Breaking Dependencies in Legacy Code
Seams, characterization tests, and the Mikado Method for changing code you're afraid to touch
The most useful definition of legacy code I know is the one Michael Feathers offers: legacy code is code without tests. Not old code, not ugly code — untested code. The reason untested code is so hard to work with is simple. You cannot change it safely because you cannot tell what you broke. Every edit is a gamble, and the fear of that gamble is why these areas of a codebase ossify.
The way out is not to rewrite. It is to build the net first, then change.
Find the seams#
A seam is a place where you can alter the behavior of the code without editing the code in that spot. The whole challenge of getting hard-to-test code under test is that it tends to grab its collaborators directly — it news up a database connection inside a method, calls a static service, reaches out to the network. You cannot test that in isolation because you cannot substitute anything.
A seam is the lever. It might be a constructor parameter you can pass a different object through, a method you can override in a subclass, or an interface you can implement with a stand-in. Find the seam and you have found the place where a test can take control.

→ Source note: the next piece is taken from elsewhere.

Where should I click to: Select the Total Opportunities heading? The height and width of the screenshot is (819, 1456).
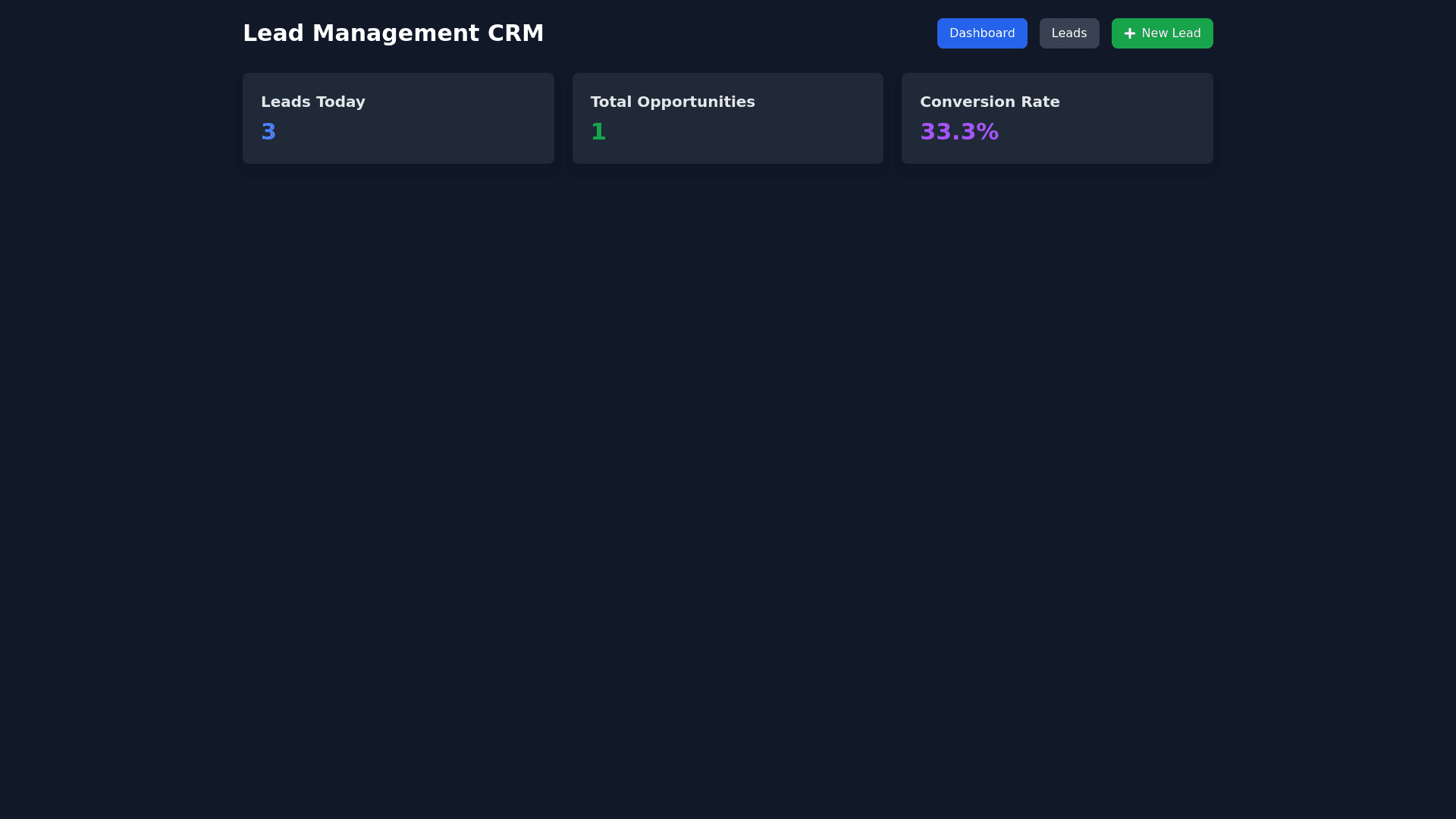tap(672, 102)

Get it under a harness, then characterize#
Once you have a seam, get the code under a test harness — enough scaffolding that you can call it from a test and observe what it does.

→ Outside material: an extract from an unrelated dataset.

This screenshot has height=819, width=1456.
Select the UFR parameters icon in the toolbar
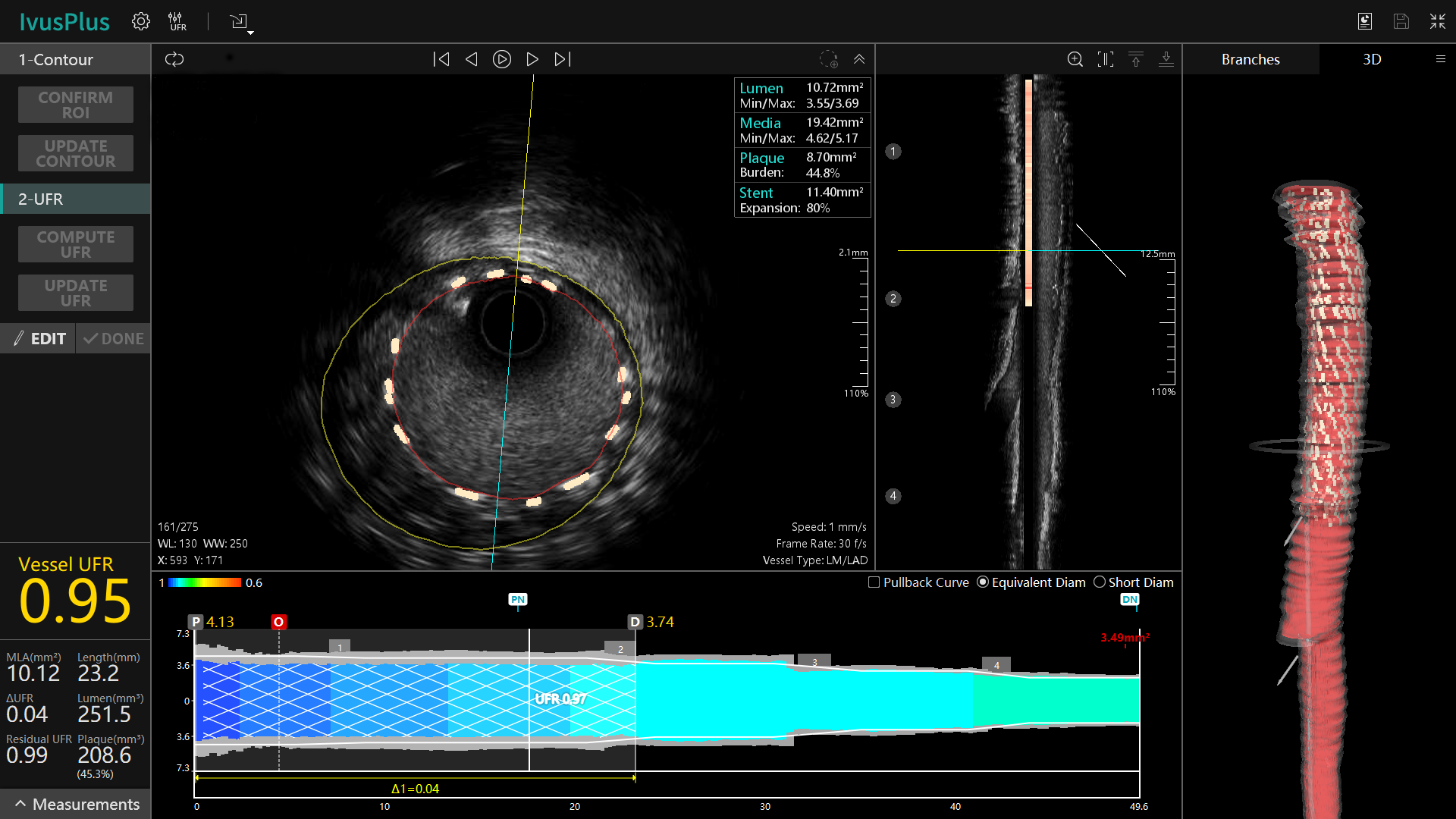[177, 21]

Then write characterization tests. These are not tests of what the code should do. They pin down what it currently does, including behavior that looks wrong. You run the code, see what it produces, and write a test asserting exactly that. If it returns a weird rounding or an off-by-one quirk, you encode the quirk. The point is not correctness — it is to capture the current behavior so you have a net before you touch anything. Once the net is in place, you can change the structure and let the tests tell you the instant behavior shifts. If some captured behavior turns out to be a real bug, you fix it deliberately, as its own change, with the test updated on purpose.
This is the same discipline that makes the difference in when and why to refactor — you do not refactor without tests, you build the tests that let you refactor.

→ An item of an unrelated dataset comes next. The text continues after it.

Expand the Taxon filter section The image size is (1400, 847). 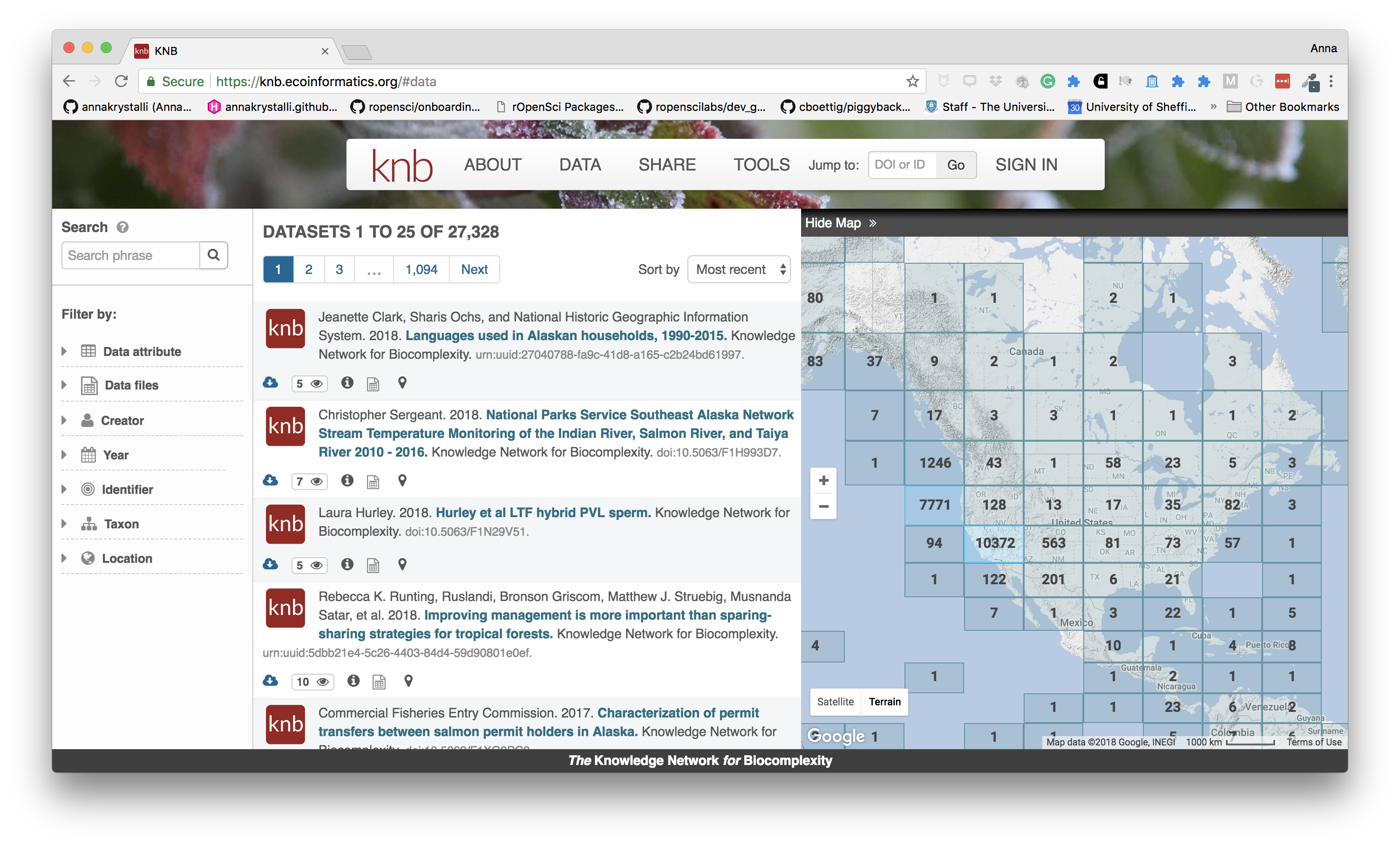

State-based vs interaction-based verification#
The moment you introduce test doubles to fill those seams, you face a choice in how you verify. State-based verification checks the result: you exercise the code and assert on the value it produced or the state it left behind. Interaction-based verification checks the conversation: you assert that the code called its collaborator with particular arguments. Both are legitimate. State-based tests tend to be more robust to refactoring because they care about outcomes, not mechanics; interaction-based tests are sometimes the only way to verify behavior whose only effect is a call to something external. Choose deliberately rather than by habit.
The Mikado Method for structural change#
Characterization tests handle local change. For larger structural changes — the kind where touching one thing reveals five prerequisites — there is the Mikado Method, and it has saved me from week-long "everything is broken" stretches more than once.
The procedure:
- Attempt the change directly. Just try to make the change you want, naively.
- Record the prerequisites it surfaces. The compiler errors, the broken assumptions, the things that have to move first — write them down as nodes in a goal graph.
- Revert. Throw away the broken attempt entirely. This is the counterintuitive part, and it is the key. You do not push forward through the breakage.
- Do the prerequisites first, working bottom-up from the leaves of the graph. Each prerequisite, completed on its own, leaves the system working.
- Repeat until the original change becomes a small, safe edit.
The discipline of reverting is what keeps the system green the entire time. Instead of being broken for days while you wrestle a tangle, you make a sequence of small changes that each keep the build passing. The goal graph becomes a map of the work, and you can stop and pick it up later without holding the whole mess in your head.
Where this fits#
Seams and characterization tests are how you make a legacy area safe to touch. The Mikado Method is how you make a big change without breaking everything. And when the right move is to grow a replacement alongside the old code rather than transform it in place, that is the Strangler Fig play. Different tools, same underlying commitment: never change code you cannot verify.